Alors que celle-ci, par les différentes conclusions et pièces déposées, notamment le rapport d'expertise de la délimitation établi par le Cabinet Andrianasolo et la lettre en date du 16 mai 2007 de ce dernier, a toujours contesté l'existence de l'empiétement et qu'elle a implicitement sollicité une contre-expertise effectuée par un des géomètres inscrits sur le tableau des experts:
Vu lesdits textes.
Attendu que dans ses conclusions d'appel des 18 juin et 06 août 2008, la demanderesse au pourvoi a sollicité une contre-expertise en produisant un autre rapport effectué par un cabinet d'expert accompagné d'une lettre fournissant des explications techniques lesquels contredisent formellement l'existence de l'empiétement relevé par l'expert commis par le tribunal.

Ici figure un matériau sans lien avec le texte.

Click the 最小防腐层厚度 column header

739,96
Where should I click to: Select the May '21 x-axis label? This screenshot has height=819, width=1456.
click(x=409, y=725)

Attendu que pour relever l'existence d'un empiétement de la propriété dite Nambinintsoa »TF n°28 617-B sur la propriété dite Marolahy III . TF n°28 145-B. l'arrêt attaqué s'est essentiellement déterminé sur le rapport de l'expert Ratiarison
Qu'en statuant ainsi, sans répondre aux conclusions d'appel dont elle était régulièrement saisie et sans rechercher en quoi la délimitation de la propriété dite « Nambinintsoa, faite sur la base du plan mère est erronée alors que les propriétés voisines qui ont été également faites à partir de ce même plan sont régulières, l'arrêt attaqué n'a pas donné de base légale à sa décision
PAR CES MOTIFS
CASSE ET ANNULE l'arrêt n°1975 du 22 décembre 2008 de la Chambre civile de la Cour d'Appel d'Antananarivo
Renvoie, la cause et les parties devant la même juridiction autrement composée Ordonne la restitution de l'amende de cassation:
Condamne les défendeurs aux dépens
Ainsi jugé et prononcé par la Cour de Cassation. Chambre civile Commerciale et Sociale les jour, mois et an que dessus.
Où étaient présents :
Mesdames et Messieurs:
La minute du présent arrêt a été signée par le Président, le Rapporteur et le Greffier./.